Lisbon and Haiti, God and Earthquakes, Part 1

As Haiti’s mass graves swell, the Haitian government estimates that the death toll will reach 200,000.   If that proves to be true, it will place the 7.0 magnitude quake in the top seven most destructive earthquakes in recorded history.

While the people of Haiti are trying to figure out how to cope, people who watch from a distance are trying to figure out how to process this overwhelming natural disaster.   Why did it happen?   What sense can we make of it?

The explanations are numerous.   Some say, it happened simply because of the moving of geological plates which form a fault line six miles below.  Others blame global warming.  Still others pin the devastation on Haiti’s class system which disfavors the poor, or on unfair international loan policies, or even the absence of the rule of law in Haiti.   Pat Robertson said Haiti was cursed by God because its people swore a pact with the devil over two centuries ago through voodoo rites.   Skeptics say it is a waste of time to search for deeper answers—the quake was simply bad luck.

At first it may seem to be inappropriate to talk about the “why?” of Haiti.  This is a luxury for people who watch from a distance.   Those in the midst of the crisis have less time for reflection.  They need ministries of mercy more than armchair explanations.  But for those of us who are far removed from this crisis, (and eventually for those who have lived through it), we must all eventually take some time to reflect on its meaning.   To do this, it may help to recall the Great Lisbon Earthquake of 1755.

In that year, one of the world’s most beautiful cities was destroyed by a ten minute quake which was estimated to measure a massive 8.0-9.0 on the Richter Scale.  It rocked Portugal and all of Europe.   The fires and tsunamis afterwards brought even more destruction.   The traumatic quake not only resulted in the death of some 70,000 people, but also raised deep questions in many people’s minds about God and the nature of this world.

Some people back then viewed the quake as an act of God which was punishment for Europe’s sins.  Italian Jesuit theologian Gabriel Malagrida wrote that this was not just a natural event, but it was another instance of the wrath of God poured on Europe because of her “abominable sins.”  In light of this event, he said, “it is necessary (for Europe) to devote all (its) strength to the task of repentance,” (AN OPINION ON THE TRUE CAUSE OF THE EARTHQUAKE).

Protestant preacher John Wesley agreed.  “Is there indeed a God that judges the world” he asked.   Wesley was convinced that God was not pleased with the “covetousness, ambition, injustice, luxury and falsehood” that had infected every rank of Europe’s people.  He also mentioned the bloodshed from the Portuguese Inquisition, along with its plundering the new world’s inhabitants for stores of gold.

In a tract called, SOME SERIOUS THOUGHTS OCCASIONED BY THE LATE EQARTHQUAKE AT LISBON IN 1755, Wesley said, “it is not chance which governs the world.”    He asked “does not God work by natural causes?” “Has his providence nothing to do with it?”   He was convinced the Bible says that all things serve him.  Even natural causes are under the direction of the Lord of nature.

Other people in Europe were not so sure.   Deists insisted that God is not involved in the world in this way.   He does not intervene in the physical world, they said.  The Enlightenment’s concept of nature as an intelligible, machine-like world precluded any kind of divine intervention in the physical world—be it miracle or divinely ordered judgments.   Baron d’Holbach, in his book THE SYSTEM OF NATURE (1770) wrote that the world is an “uninterrupted succession of causes and effects.”   Nature is “entirely destitute of goodness or malice.”

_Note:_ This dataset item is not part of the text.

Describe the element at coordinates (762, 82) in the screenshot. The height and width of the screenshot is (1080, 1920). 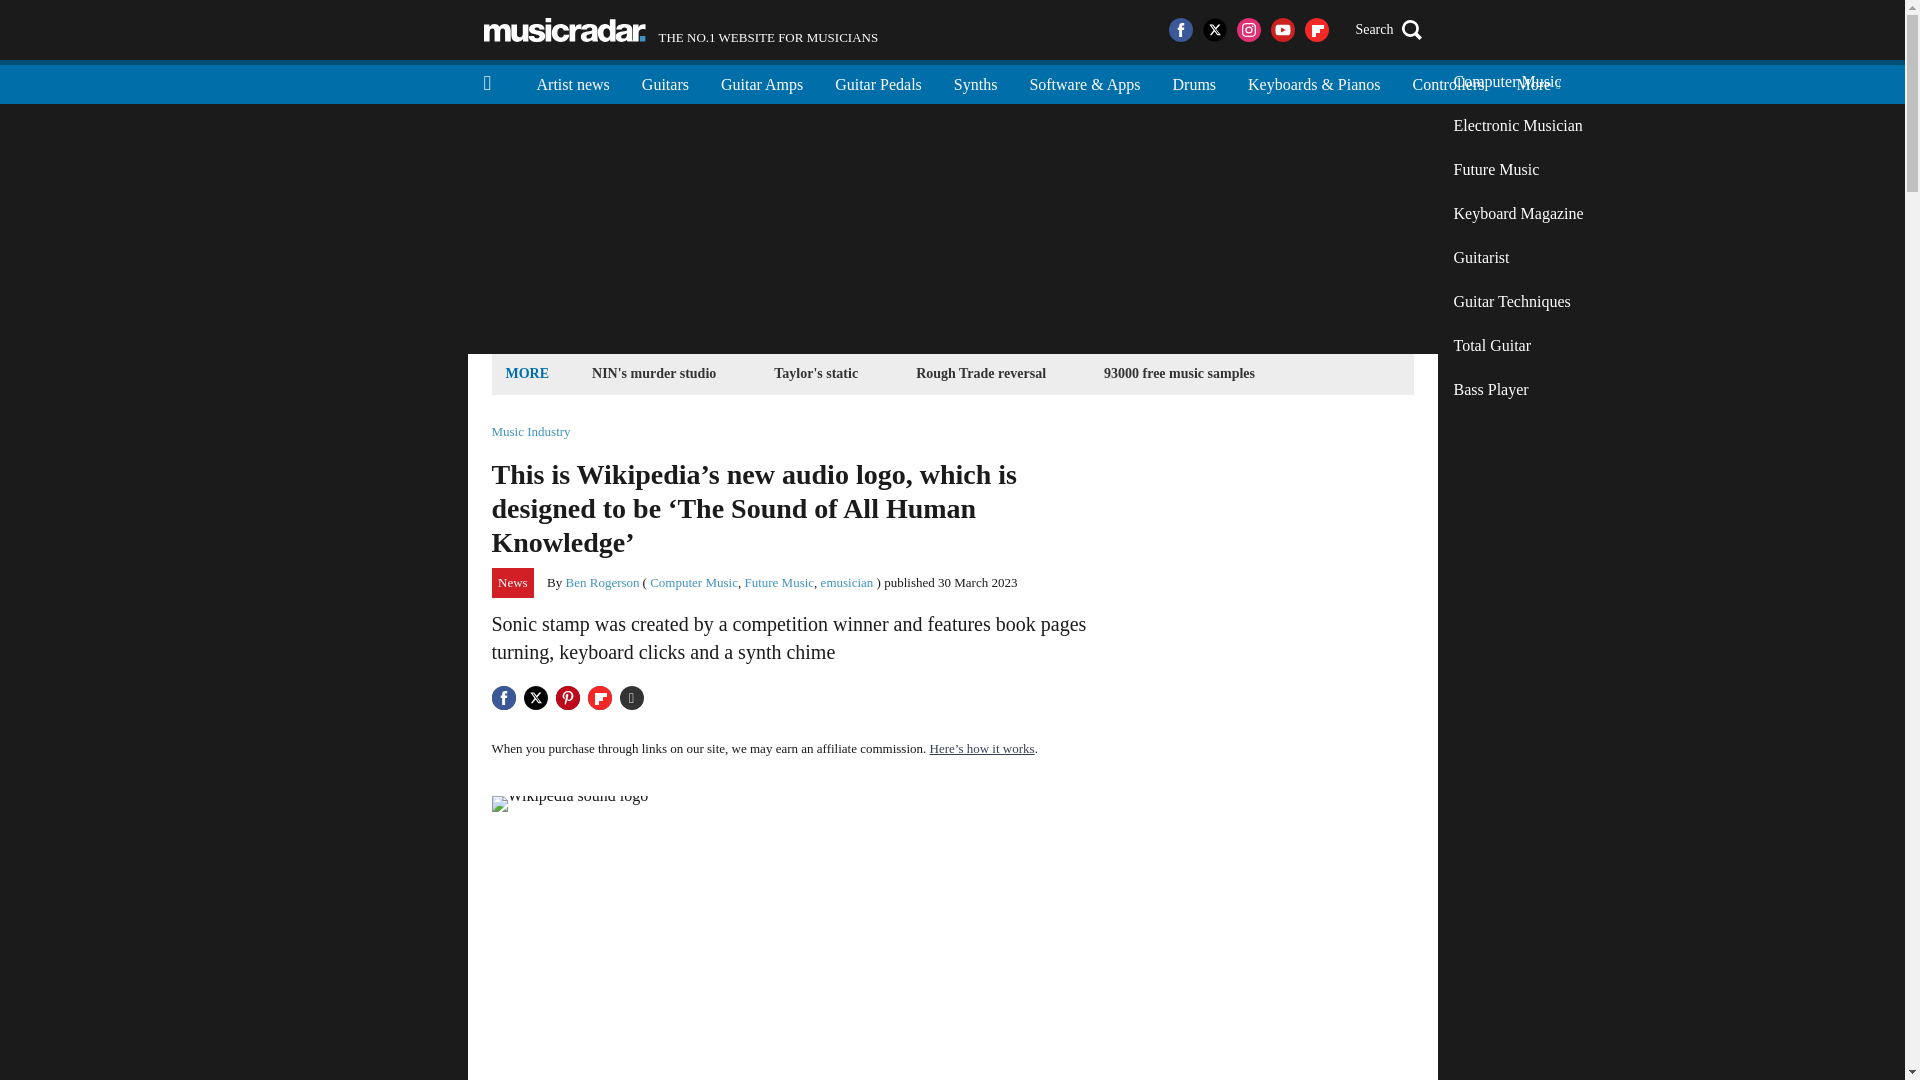
I see `Guitar Amps` at that location.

Still others took a more skeptical line.  The French satirist Voltaire (Francois Marie Arouet) claimed that such disasters are not the result of eternal laws, nor are they judgments on people.  In his book, CANDIDE, among other things, he attacked the idea that an earthquake could have any theological explanation whatsoever.  Voltaire ridiculed the theologians and preachers who spoke of an earthquake being a divine judgment on a society because of its sins.

In the wake of the earthquake in Haiti, I am struck by the fact that some things never change.  We are still having earthquakes.   And we are still hearing all kinds of explanations about what might be going on.   Many in the press and the blogosphere are savaging Pat Robertson for his comments.   Some are even invoking Voltaire—saying that theological explanations are out of bounds when it comes to assessing the ruins because there are no ultimate explanations of what is going on.

Even if Robertson’s wisdom and time are questionable, I for one am not ready to accept that.